--- Work request ---
Beneath this line are the data; copy exactly the part of them that opens with the line containing "This screenshot has height=927, width=1288." and closes with the line containing "Task: Click the Hide button", and only that part.

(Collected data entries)
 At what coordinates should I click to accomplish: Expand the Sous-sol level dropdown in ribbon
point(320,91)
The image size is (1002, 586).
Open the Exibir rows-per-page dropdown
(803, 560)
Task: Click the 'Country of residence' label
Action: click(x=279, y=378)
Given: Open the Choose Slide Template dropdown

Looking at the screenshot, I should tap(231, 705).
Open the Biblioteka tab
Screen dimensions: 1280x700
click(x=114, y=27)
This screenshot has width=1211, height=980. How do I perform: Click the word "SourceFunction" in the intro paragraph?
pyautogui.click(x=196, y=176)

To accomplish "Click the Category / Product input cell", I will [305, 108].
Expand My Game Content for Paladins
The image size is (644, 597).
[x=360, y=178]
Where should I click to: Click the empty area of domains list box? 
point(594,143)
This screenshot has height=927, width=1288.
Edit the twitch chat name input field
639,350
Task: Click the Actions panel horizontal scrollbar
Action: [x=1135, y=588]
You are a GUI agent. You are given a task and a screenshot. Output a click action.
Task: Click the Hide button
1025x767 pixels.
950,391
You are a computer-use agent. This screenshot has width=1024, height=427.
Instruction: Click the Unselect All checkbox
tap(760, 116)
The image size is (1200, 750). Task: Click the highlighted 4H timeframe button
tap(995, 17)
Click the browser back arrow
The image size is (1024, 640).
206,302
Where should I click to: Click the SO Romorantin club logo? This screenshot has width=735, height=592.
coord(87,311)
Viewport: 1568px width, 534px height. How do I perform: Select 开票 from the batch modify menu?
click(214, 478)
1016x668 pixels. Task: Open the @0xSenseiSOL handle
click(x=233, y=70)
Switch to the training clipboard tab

--- Solution to this exercise ---
This screenshot has height=927, width=1288.
Edit the twitch chat name input field
639,350
Task: Click the Actions panel horizontal scrollbar
Action: [x=1135, y=588]
You are a GUI agent. You are given a task and a screenshot. Output a click action.
Task: Click the Hide button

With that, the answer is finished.